2nd Residence of the Governor of Odisha

 Lok Bhavan formerly The Raj Bhavan of Puri in the Indian state of Odisha, is an official residence and summer resort of the Governor of Odisha Kamphabati Hari Babu. it was originally built as a summer residence for the erstwhile lieutenant-governor of the Province of Bihar and Odisha under the British Raj.

==Location==
The building is located adjacent to the Bay of Bengal in Puri, about 60 mi from Cuttack, the former capital of Odisha and 53 km from the current capital, Bhubaneswar.

==History==
Constructed in 1913–14, the original grounds covered an area of 30.226 acre. The residence was subsequently used by British governors to escape the summer heat in Patna, which was then the capital of Bihar and Odisha. After Odisha became a separate province in 1936, the building became the residence of the state Governor of Odisha. However, because of the distance from the capital the residence shifted there in 1942. While the new residence in Cuttack was under construction, the Raj Bhavan at Puri underwent remodelling at a cost of Rs. 158,000 to "make it suitable and comfortable for the imperial dignity of His Majesty's representatives in India" with improvements including rewiring, updating of the plumbing system and the creation of a garden.
The building remained in use as the summer residence for governors until 1973, then in 1983 part of the grounds were sold off for the construction of a hotel to boost state tourism.

* [Task item]: In the article on Lok Bhavan in Puri, turn the paragraph beginning "Lok Bhavan formerly The Raj Bhavan" into a short bulleted list that keeps its main facts. The listing has no connection to the article on Lok Bhavan in Puri.

* [Data]:
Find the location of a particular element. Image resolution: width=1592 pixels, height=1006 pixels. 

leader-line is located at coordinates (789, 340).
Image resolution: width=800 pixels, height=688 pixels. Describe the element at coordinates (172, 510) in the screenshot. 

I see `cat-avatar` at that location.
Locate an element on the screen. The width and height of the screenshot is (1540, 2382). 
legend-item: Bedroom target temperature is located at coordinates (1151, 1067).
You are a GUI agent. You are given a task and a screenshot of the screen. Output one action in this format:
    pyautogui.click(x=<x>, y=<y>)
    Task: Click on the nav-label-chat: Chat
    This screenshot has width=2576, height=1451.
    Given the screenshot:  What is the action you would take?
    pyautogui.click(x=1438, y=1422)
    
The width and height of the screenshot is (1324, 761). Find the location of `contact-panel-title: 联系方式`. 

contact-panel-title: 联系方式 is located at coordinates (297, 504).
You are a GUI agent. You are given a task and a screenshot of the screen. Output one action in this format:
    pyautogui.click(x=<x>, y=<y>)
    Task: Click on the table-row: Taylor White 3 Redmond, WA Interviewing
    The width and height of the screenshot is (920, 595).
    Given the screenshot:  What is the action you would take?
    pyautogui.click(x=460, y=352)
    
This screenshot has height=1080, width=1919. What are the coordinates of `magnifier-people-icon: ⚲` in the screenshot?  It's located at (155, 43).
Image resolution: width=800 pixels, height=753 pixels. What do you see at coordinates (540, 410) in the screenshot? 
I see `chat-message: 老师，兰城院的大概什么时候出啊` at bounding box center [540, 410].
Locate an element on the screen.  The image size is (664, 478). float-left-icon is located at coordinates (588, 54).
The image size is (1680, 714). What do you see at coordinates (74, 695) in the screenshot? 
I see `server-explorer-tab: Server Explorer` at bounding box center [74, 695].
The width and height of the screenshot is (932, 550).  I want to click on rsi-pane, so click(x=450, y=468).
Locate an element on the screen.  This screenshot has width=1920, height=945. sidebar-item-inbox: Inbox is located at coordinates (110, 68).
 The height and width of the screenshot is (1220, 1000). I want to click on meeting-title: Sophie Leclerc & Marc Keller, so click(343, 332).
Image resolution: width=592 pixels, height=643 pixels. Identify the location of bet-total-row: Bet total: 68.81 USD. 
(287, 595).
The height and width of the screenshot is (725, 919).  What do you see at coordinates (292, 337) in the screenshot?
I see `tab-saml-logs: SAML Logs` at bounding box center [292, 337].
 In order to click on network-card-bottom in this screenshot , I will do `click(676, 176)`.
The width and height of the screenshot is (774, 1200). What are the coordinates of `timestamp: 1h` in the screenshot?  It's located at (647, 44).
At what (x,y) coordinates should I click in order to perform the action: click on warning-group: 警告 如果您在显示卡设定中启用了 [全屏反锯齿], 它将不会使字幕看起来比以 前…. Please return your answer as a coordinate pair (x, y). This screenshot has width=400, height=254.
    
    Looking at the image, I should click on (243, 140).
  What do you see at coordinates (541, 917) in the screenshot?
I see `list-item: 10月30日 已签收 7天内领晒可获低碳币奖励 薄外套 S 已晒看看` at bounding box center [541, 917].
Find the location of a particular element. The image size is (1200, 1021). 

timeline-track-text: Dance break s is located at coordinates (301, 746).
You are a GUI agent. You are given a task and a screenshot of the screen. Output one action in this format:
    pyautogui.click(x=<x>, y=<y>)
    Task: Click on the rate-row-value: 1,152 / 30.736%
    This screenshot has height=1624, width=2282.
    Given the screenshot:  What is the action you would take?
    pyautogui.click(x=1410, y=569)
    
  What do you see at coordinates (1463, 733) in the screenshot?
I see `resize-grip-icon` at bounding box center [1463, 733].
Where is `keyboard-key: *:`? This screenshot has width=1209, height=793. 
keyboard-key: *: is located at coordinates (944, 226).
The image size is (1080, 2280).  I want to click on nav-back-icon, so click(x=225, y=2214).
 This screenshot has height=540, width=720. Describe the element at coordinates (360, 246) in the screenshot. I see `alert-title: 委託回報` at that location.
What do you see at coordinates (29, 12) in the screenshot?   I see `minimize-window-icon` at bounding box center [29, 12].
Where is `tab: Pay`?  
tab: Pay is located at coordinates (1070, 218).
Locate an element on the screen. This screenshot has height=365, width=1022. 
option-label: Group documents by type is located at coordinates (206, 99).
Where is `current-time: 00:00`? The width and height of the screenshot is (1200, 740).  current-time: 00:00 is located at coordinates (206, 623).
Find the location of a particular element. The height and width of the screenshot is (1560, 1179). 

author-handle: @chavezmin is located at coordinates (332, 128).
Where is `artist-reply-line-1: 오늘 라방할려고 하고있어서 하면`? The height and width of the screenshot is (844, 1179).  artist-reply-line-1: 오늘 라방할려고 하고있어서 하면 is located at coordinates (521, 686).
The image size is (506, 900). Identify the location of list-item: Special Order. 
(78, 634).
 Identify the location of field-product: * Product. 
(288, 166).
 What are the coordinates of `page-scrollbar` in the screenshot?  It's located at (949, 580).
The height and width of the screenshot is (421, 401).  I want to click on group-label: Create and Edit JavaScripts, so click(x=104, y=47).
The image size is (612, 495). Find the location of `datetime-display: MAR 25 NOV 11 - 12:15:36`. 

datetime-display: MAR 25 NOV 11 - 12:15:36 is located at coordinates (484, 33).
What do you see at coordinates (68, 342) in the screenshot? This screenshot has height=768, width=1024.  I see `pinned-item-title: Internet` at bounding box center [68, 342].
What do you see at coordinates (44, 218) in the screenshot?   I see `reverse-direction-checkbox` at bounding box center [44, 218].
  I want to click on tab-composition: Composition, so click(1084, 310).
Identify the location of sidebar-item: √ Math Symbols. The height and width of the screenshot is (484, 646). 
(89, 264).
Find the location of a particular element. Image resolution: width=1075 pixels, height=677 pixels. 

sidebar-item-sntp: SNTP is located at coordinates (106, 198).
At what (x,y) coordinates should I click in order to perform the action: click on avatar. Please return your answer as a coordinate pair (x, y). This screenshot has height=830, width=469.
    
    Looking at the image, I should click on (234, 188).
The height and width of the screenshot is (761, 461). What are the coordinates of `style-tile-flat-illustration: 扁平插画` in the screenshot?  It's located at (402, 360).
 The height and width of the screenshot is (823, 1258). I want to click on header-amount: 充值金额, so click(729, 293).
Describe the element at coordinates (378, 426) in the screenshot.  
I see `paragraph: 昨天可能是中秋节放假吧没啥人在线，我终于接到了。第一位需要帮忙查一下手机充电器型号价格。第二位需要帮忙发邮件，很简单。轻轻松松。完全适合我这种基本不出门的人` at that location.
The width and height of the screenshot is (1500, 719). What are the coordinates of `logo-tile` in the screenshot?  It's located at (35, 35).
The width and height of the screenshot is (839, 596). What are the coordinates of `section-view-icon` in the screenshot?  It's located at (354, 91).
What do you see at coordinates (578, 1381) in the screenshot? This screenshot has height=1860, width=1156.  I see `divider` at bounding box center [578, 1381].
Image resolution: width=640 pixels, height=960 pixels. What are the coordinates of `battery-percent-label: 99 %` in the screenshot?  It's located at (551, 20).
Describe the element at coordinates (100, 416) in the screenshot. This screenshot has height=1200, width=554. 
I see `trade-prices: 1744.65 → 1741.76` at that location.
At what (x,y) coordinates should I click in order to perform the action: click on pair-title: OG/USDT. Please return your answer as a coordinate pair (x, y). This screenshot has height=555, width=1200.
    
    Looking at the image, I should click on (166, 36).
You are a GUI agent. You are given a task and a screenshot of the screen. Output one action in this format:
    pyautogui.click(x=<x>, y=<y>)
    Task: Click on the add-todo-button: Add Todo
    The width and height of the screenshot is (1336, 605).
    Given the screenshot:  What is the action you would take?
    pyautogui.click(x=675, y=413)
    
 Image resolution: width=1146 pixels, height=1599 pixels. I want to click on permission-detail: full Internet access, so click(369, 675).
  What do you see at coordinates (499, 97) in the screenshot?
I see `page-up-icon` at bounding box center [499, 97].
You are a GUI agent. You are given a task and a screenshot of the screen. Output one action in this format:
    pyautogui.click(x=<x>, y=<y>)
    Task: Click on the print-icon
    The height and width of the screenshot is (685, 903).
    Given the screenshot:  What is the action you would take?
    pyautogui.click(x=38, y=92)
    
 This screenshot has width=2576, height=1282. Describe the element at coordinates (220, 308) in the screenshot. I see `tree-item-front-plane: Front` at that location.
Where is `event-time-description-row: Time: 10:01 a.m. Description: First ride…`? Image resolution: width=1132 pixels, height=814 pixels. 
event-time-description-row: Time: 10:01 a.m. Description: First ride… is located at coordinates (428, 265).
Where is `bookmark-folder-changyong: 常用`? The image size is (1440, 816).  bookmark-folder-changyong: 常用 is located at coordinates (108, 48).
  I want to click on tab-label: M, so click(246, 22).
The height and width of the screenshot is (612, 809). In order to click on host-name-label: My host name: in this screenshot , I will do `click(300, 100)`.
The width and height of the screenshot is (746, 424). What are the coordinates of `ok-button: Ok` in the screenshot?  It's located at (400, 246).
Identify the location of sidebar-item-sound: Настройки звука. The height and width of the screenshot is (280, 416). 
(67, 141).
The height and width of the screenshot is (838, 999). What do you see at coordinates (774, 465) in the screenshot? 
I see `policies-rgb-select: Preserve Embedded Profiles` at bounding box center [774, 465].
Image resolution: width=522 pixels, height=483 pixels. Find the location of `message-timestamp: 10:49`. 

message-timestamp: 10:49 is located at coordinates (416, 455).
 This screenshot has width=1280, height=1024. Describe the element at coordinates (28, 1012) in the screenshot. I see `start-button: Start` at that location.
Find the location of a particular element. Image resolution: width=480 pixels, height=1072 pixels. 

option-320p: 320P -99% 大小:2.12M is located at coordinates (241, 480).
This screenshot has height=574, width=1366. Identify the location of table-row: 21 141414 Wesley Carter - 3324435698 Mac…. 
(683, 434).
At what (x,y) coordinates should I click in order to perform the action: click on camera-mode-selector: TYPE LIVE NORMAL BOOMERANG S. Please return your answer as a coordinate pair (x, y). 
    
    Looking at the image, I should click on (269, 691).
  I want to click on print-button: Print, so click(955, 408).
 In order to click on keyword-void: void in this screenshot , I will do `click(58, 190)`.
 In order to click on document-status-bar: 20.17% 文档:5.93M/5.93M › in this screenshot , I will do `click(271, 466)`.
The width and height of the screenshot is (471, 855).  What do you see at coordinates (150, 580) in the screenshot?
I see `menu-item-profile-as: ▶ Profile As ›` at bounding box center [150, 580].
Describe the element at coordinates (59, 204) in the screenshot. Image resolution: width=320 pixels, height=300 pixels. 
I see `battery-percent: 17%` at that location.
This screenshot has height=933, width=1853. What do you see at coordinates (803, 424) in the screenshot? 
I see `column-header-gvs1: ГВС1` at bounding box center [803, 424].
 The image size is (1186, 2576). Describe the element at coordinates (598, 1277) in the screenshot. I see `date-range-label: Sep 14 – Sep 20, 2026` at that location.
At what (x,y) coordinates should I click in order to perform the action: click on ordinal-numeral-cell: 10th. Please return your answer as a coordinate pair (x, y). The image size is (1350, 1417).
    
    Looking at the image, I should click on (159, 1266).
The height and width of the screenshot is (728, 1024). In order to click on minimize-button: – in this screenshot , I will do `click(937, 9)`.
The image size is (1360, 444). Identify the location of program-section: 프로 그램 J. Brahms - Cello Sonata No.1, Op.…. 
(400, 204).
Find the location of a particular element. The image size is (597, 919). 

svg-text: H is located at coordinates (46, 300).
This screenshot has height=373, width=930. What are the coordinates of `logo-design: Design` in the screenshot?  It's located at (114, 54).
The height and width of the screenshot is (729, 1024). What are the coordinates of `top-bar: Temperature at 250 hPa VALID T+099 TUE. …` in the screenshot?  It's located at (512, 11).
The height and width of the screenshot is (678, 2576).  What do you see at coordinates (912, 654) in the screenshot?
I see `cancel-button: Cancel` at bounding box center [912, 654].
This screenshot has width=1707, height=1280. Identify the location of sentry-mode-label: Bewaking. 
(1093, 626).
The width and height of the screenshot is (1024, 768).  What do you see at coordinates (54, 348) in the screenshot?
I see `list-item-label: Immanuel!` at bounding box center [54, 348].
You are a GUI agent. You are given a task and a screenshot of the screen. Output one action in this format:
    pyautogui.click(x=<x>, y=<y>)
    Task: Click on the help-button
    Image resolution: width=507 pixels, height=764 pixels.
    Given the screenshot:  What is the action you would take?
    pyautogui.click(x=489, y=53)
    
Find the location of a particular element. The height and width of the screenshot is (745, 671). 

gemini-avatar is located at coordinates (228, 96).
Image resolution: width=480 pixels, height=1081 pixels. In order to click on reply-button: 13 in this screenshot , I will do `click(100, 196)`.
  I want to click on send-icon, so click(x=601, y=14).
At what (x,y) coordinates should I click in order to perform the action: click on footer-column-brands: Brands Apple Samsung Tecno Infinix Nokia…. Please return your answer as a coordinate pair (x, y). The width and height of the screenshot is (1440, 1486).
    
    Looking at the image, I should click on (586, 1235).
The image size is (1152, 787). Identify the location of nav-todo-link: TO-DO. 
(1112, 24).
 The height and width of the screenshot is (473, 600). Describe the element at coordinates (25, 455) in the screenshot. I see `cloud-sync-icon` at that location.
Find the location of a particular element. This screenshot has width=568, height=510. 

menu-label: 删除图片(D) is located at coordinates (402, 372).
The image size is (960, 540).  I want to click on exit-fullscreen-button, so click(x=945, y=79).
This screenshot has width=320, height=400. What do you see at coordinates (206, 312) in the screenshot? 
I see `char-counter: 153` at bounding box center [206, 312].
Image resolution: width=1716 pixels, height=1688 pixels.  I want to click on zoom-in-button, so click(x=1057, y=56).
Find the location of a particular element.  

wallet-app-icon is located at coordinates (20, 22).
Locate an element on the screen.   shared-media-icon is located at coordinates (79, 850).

* [Response]:
- Lok Bhavan, formerly the Raj Bhavan of Puri, is in the Indian state of Odisha.
- It is an official residence and summer resort of the Governor of Odisha, Kamphabati Hari Babu.
- It was first built as a summer residence for the lieutenant-governor of the Province of Bihar and Odisha under the British Raj.